**PROBLEM STATEMENT**: Nothing should change. Output the data exactly.
━━━━━ PROVIDED RECORDS
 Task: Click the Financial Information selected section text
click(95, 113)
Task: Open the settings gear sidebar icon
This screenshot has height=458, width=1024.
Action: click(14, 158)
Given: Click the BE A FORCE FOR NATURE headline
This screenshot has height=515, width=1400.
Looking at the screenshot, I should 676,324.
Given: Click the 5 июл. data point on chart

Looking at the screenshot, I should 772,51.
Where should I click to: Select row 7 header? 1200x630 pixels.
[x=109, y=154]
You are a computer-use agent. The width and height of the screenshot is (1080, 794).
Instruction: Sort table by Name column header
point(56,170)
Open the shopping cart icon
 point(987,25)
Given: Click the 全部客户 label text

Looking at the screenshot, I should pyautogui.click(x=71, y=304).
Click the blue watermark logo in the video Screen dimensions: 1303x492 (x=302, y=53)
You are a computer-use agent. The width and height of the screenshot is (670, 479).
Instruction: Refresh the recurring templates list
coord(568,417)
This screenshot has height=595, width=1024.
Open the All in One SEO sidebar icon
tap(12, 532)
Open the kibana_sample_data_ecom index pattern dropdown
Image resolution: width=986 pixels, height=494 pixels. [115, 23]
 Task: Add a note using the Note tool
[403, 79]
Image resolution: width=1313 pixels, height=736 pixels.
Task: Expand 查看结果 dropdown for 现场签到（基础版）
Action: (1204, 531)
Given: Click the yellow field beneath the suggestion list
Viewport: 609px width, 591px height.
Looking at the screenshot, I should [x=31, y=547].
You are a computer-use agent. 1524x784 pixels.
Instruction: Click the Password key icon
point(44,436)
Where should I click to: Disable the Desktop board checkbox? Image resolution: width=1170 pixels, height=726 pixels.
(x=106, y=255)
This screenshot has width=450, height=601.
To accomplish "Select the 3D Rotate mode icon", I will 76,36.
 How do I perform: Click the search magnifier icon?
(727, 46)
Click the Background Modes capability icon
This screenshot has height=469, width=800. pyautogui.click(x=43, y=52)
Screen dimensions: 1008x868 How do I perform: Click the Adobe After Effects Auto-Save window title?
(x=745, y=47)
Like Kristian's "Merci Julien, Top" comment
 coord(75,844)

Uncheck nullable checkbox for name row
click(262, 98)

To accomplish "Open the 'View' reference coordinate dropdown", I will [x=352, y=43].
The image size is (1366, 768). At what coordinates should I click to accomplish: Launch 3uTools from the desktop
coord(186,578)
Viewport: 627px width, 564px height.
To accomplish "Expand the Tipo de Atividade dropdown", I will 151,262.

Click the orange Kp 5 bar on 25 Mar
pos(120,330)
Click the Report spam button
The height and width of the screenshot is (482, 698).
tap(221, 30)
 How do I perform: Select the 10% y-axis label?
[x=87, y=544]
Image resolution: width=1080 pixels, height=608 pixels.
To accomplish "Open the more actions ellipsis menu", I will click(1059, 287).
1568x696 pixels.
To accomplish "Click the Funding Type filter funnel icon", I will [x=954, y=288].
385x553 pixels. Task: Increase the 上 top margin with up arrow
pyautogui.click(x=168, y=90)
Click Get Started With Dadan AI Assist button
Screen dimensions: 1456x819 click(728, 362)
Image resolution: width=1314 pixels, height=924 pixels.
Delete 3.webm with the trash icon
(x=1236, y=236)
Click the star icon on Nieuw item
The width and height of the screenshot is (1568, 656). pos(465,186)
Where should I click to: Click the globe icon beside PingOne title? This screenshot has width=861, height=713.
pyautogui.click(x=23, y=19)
━━━━━━━━━━
**RESPONSE FOR THIS EXERCISE**:
 Task: Click the Financial Information selected section text
click(95, 113)
Task: Open the settings gear sidebar icon
This screenshot has height=458, width=1024.
Action: click(14, 158)
Given: Click the BE A FORCE FOR NATURE headline
This screenshot has height=515, width=1400.
Looking at the screenshot, I should 676,324.
Given: Click the 5 июл. data point on chart

Looking at the screenshot, I should 772,51.
Where should I click to: Select row 7 header? 1200x630 pixels.
[x=109, y=154]
You are a computer-use agent. The width and height of the screenshot is (1080, 794).
Instruction: Sort table by Name column header
point(56,170)
Open the shopping cart icon
 point(987,25)
Given: Click the 全部客户 label text

Looking at the screenshot, I should pyautogui.click(x=71, y=304).
Click the blue watermark logo in the video Screen dimensions: 1303x492 (x=302, y=53)
You are a computer-use agent. The width and height of the screenshot is (670, 479).
Instruction: Refresh the recurring templates list
coord(568,417)
This screenshot has height=595, width=1024.
Open the All in One SEO sidebar icon
tap(12, 532)
Open the kibana_sample_data_ecom index pattern dropdown
Image resolution: width=986 pixels, height=494 pixels. [115, 23]
 Task: Add a note using the Note tool
[403, 79]
Image resolution: width=1313 pixels, height=736 pixels.
Task: Expand 查看结果 dropdown for 现场签到（基础版）
Action: (1204, 531)
Given: Click the yellow field beneath the suggestion list
Viewport: 609px width, 591px height.
Looking at the screenshot, I should [x=31, y=547].
You are a computer-use agent. 1524x784 pixels.
Instruction: Click the Password key icon
point(44,436)
Where should I click to: Disable the Desktop board checkbox? Image resolution: width=1170 pixels, height=726 pixels.
(x=106, y=255)
This screenshot has width=450, height=601.
To accomplish "Select the 3D Rotate mode icon", I will 76,36.
 How do I perform: Click the search magnifier icon?
(727, 46)
Click the Background Modes capability icon
This screenshot has height=469, width=800. pyautogui.click(x=43, y=52)
Screen dimensions: 1008x868 How do I perform: Click the Adobe After Effects Auto-Save window title?
(x=745, y=47)
Like Kristian's "Merci Julien, Top" comment
 coord(75,844)

Uncheck nullable checkbox for name row
click(262, 98)

To accomplish "Open the 'View' reference coordinate dropdown", I will [x=352, y=43].
The image size is (1366, 768). At what coordinates should I click to accomplish: Launch 3uTools from the desktop
coord(186,578)
Viewport: 627px width, 564px height.
To accomplish "Expand the Tipo de Atividade dropdown", I will 151,262.

Click the orange Kp 5 bar on 25 Mar
pos(120,330)
Click the Report spam button
The height and width of the screenshot is (482, 698).
tap(221, 30)
 How do I perform: Select the 10% y-axis label?
[x=87, y=544]
Image resolution: width=1080 pixels, height=608 pixels.
To accomplish "Open the more actions ellipsis menu", I will click(1059, 287).
1568x696 pixels.
To accomplish "Click the Funding Type filter funnel icon", I will [x=954, y=288].
385x553 pixels. Task: Increase the 上 top margin with up arrow
pyautogui.click(x=168, y=90)
Click Get Started With Dadan AI Assist button
Screen dimensions: 1456x819 click(728, 362)
Image resolution: width=1314 pixels, height=924 pixels.
Delete 3.webm with the trash icon
(x=1236, y=236)
Click the star icon on Nieuw item
The width and height of the screenshot is (1568, 656). pos(465,186)
Where should I click to: Click the globe icon beside PingOne title? This screenshot has width=861, height=713.
pyautogui.click(x=23, y=19)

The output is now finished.